_WORK ORDER:_
Retype exactly the lines from the one that contains "1342x797 pixels." through the end of the listing, both included, but not the pictures.

(DATA begins)

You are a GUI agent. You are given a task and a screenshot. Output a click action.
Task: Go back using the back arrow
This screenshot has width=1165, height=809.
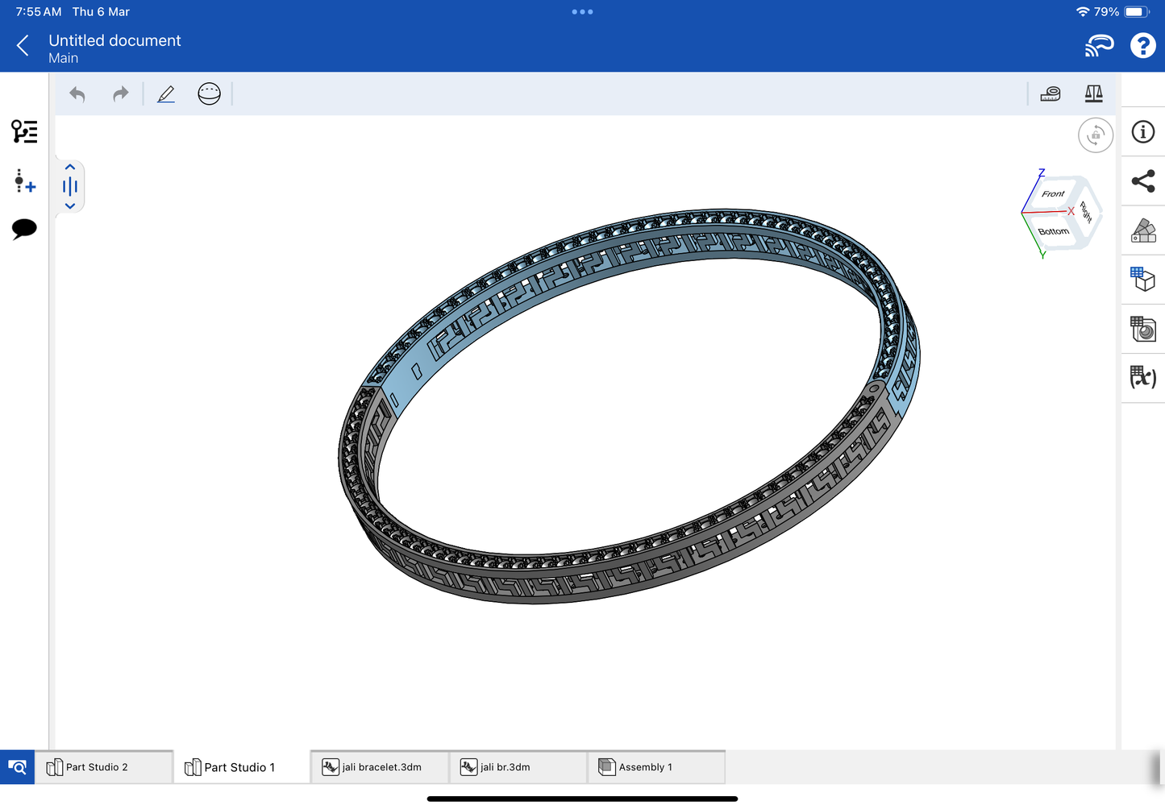pos(23,46)
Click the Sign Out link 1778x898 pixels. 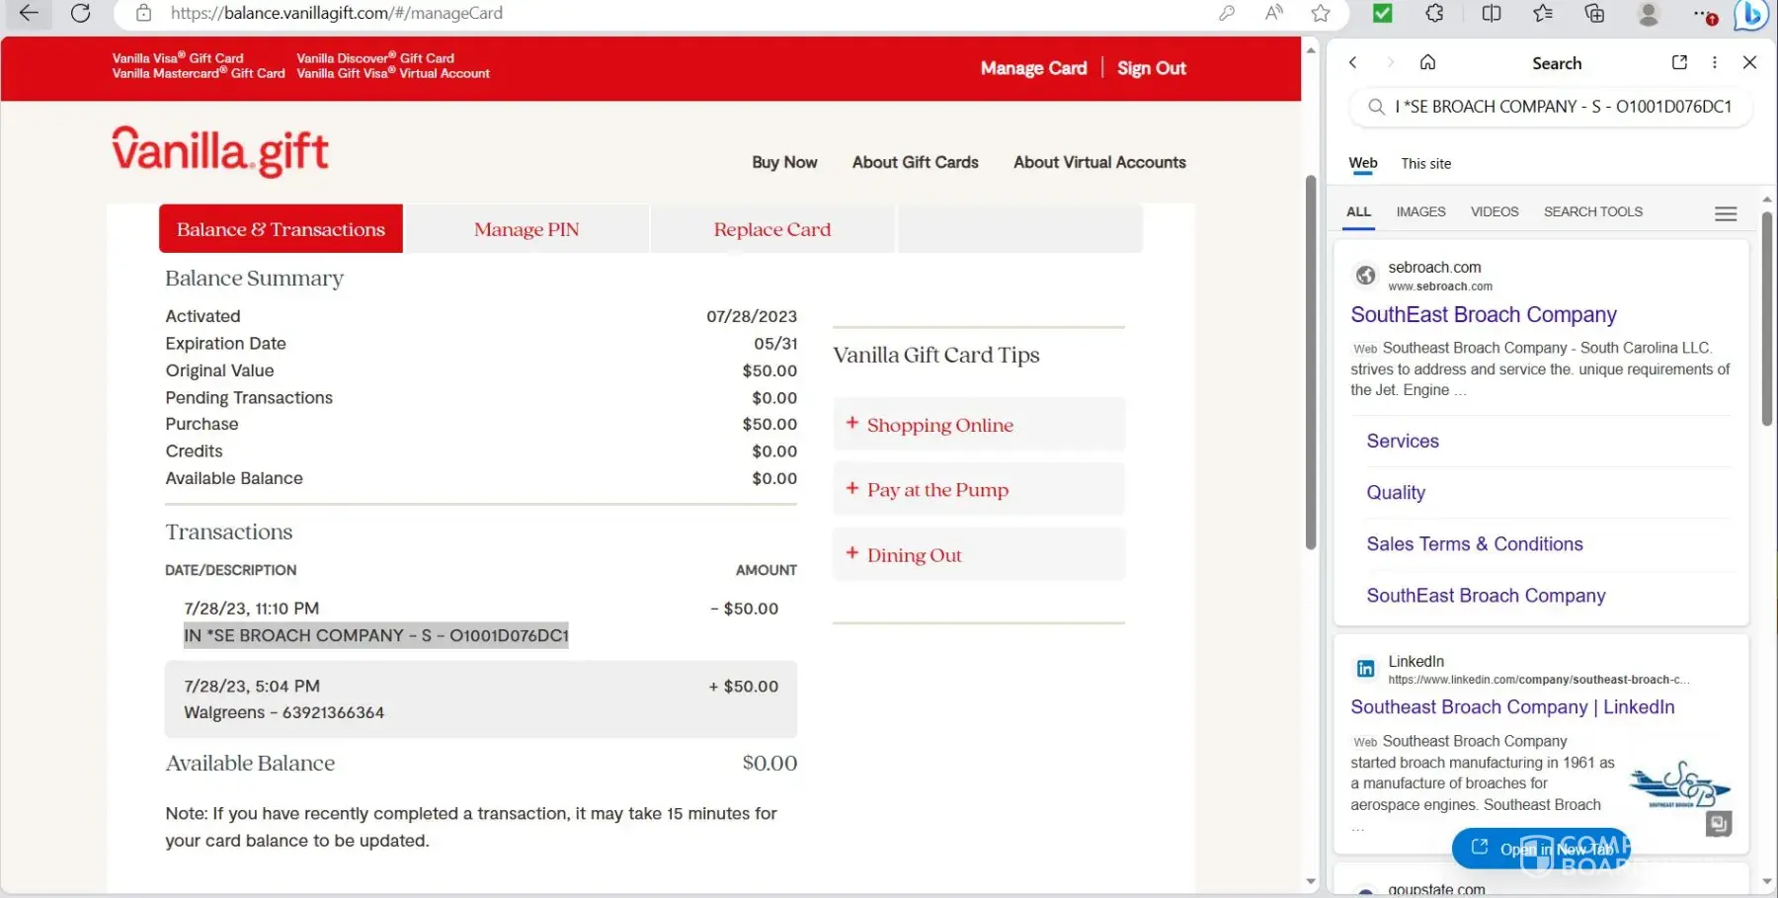(1151, 68)
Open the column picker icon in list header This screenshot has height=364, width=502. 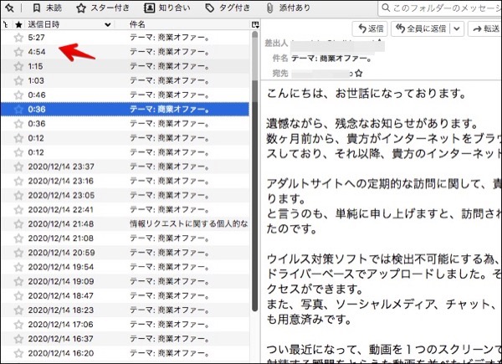(x=255, y=25)
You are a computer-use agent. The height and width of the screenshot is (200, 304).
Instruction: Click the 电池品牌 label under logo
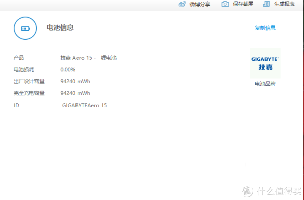click(x=265, y=84)
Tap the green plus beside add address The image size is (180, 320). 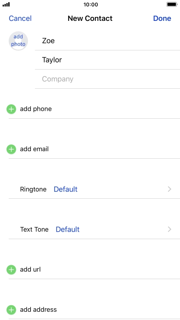click(x=11, y=310)
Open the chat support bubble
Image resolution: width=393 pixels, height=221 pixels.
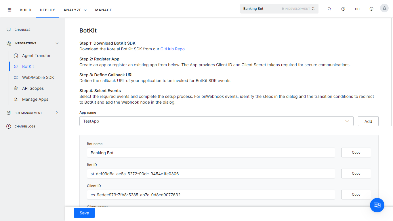pyautogui.click(x=377, y=205)
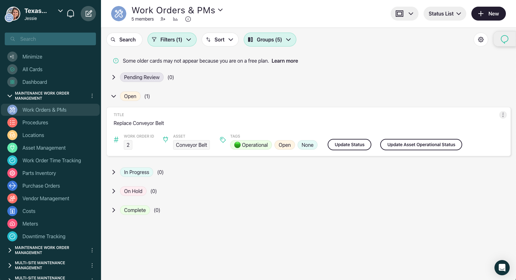
Task: Expand the Pending Review group
Action: click(x=114, y=77)
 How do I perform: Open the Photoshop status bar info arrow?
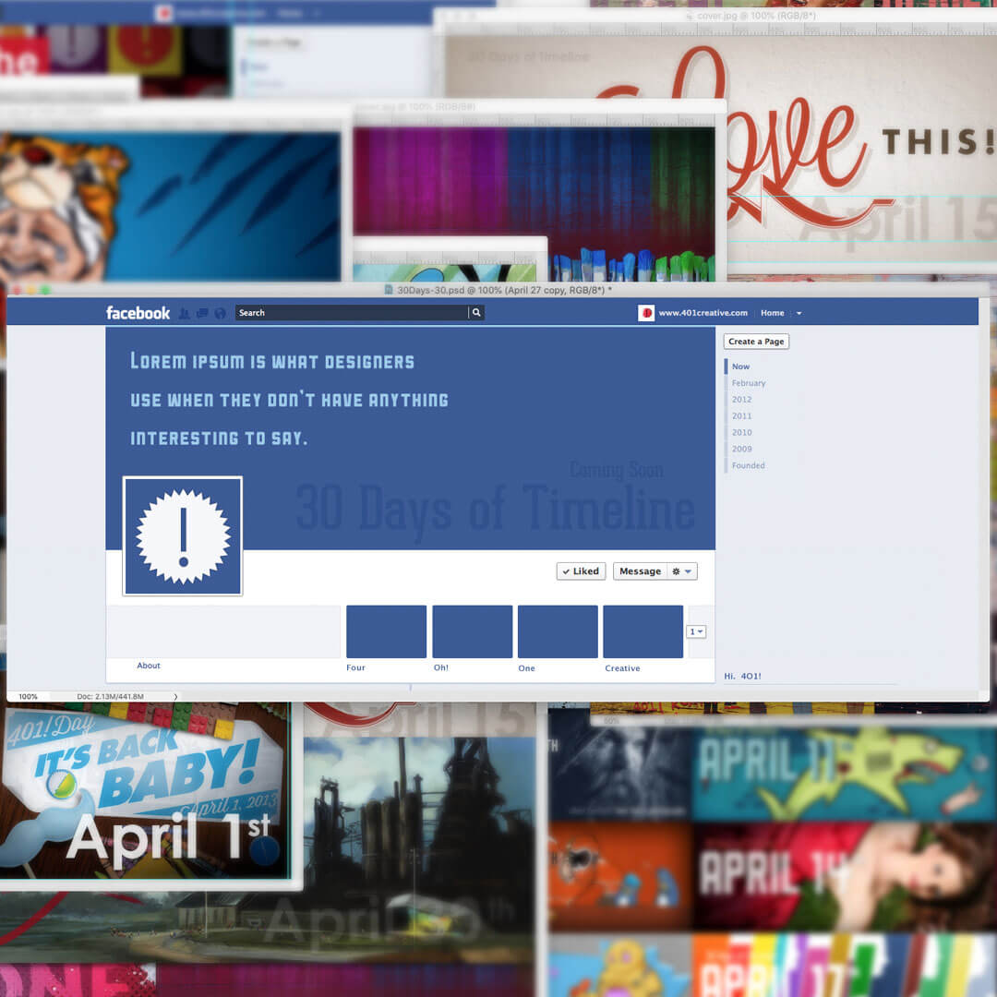[175, 697]
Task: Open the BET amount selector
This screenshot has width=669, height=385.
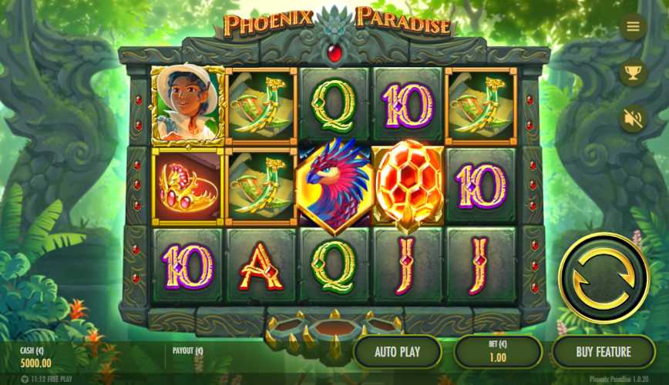Action: point(497,352)

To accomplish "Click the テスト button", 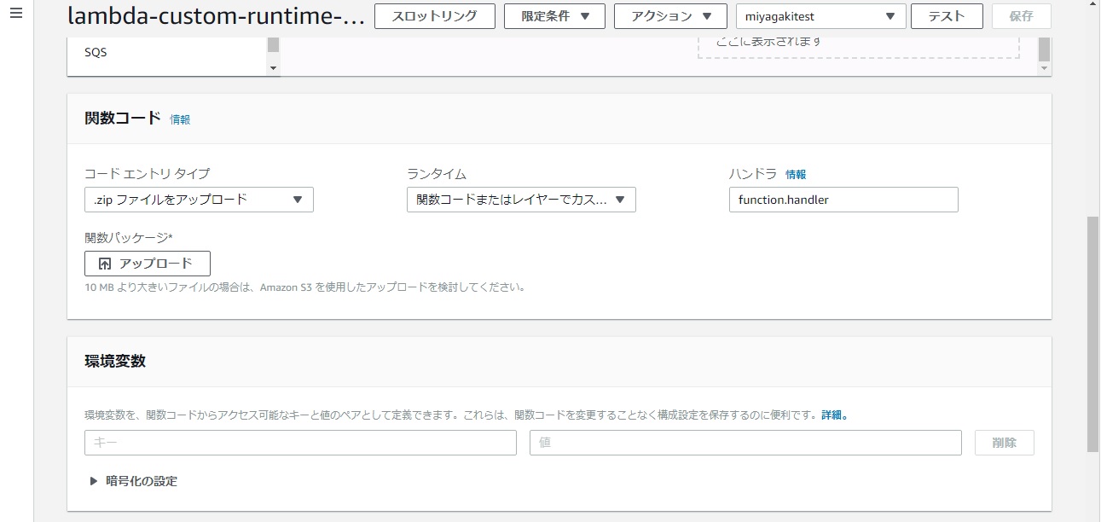I will (x=947, y=16).
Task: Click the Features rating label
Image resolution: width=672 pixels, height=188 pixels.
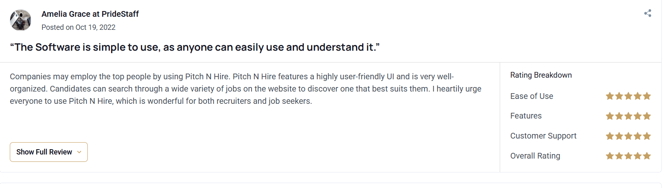Action: click(x=526, y=116)
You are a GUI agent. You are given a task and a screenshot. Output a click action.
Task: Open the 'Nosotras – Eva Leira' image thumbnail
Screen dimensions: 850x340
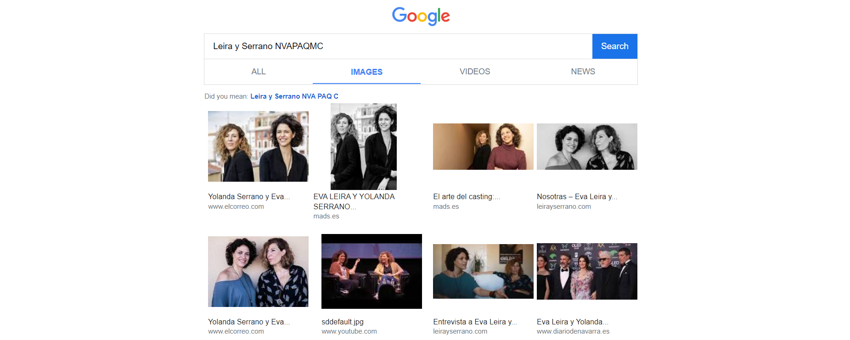587,146
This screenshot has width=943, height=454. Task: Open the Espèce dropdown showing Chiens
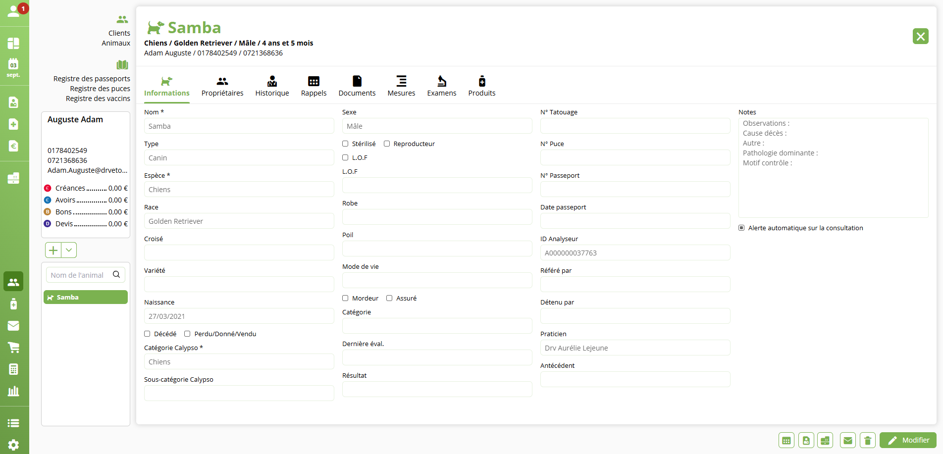pos(239,190)
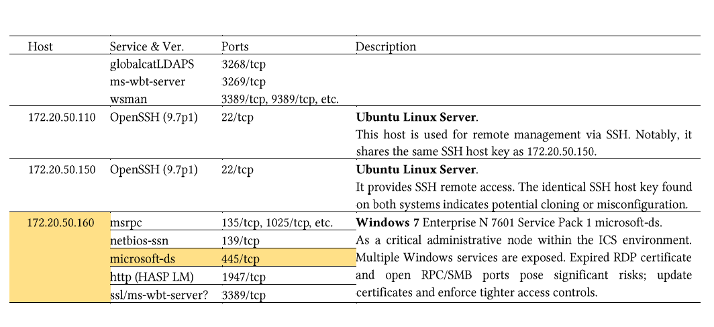
Task: Select the 3389/tcp, 9389/tcp, etc. ports cell
Action: coord(280,99)
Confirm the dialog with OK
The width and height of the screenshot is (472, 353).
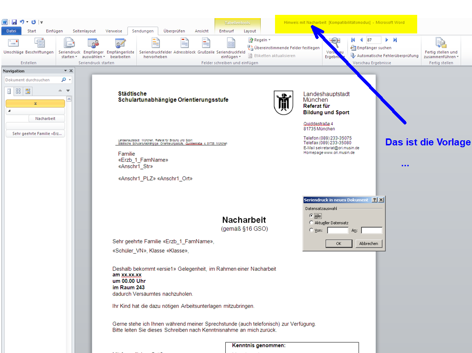coord(338,243)

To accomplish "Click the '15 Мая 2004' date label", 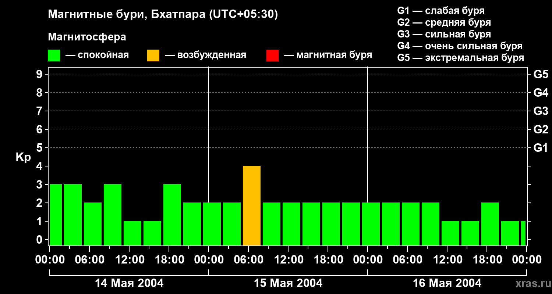I will [288, 283].
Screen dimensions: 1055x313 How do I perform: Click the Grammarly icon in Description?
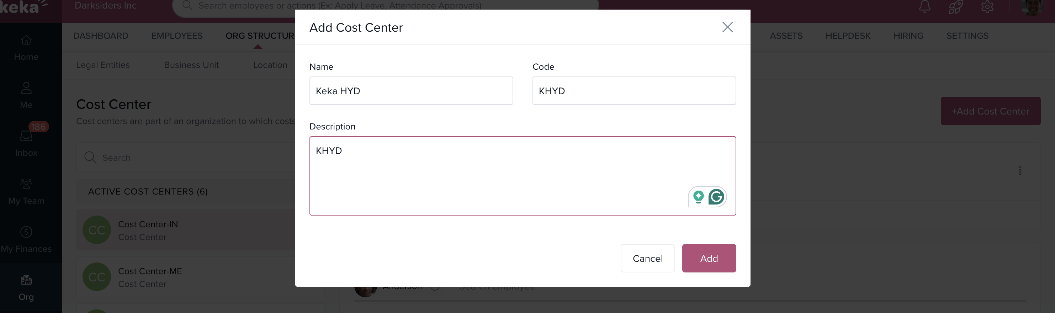[x=716, y=197]
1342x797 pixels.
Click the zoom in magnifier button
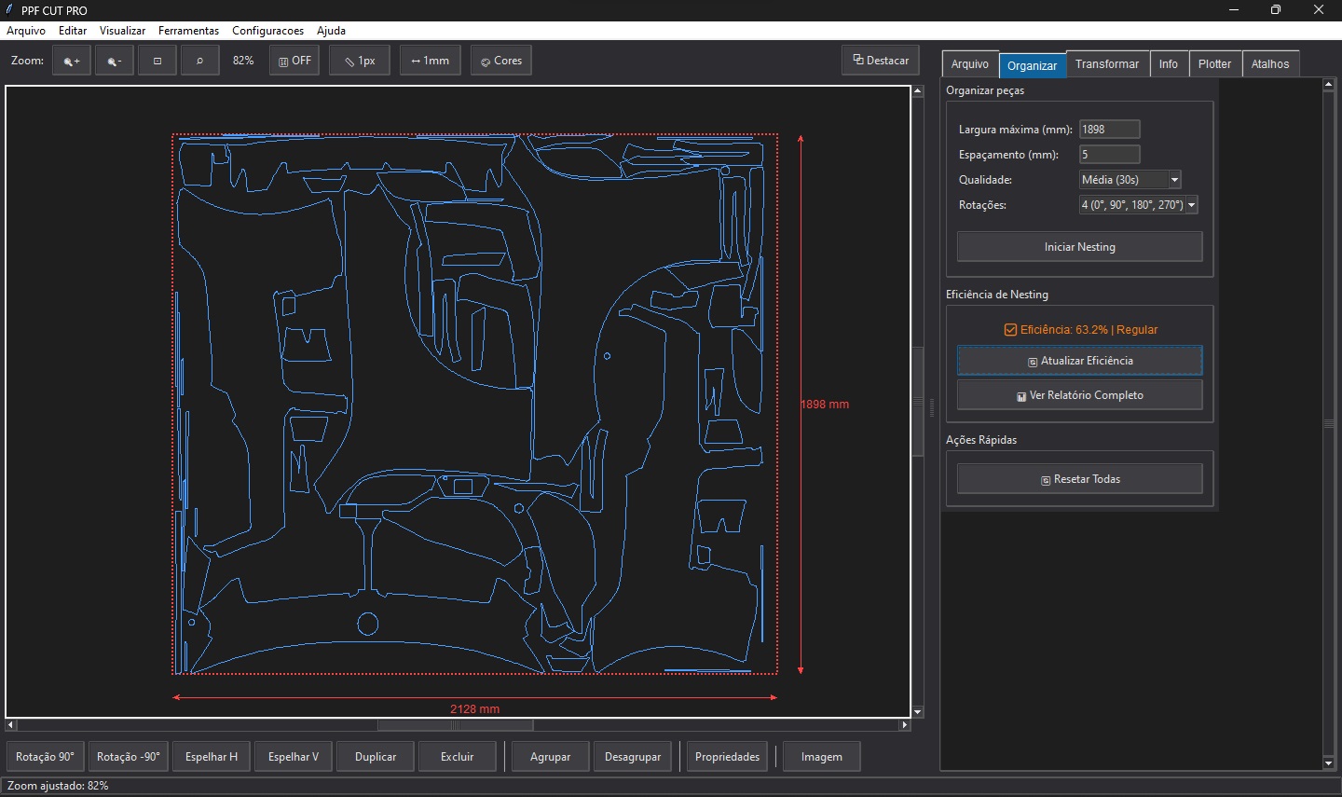pos(72,61)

(DATA ends)

_SOLUTION FOR THIS TASK:_
1342x797 pixels.
Click the zoom in magnifier button
pos(72,61)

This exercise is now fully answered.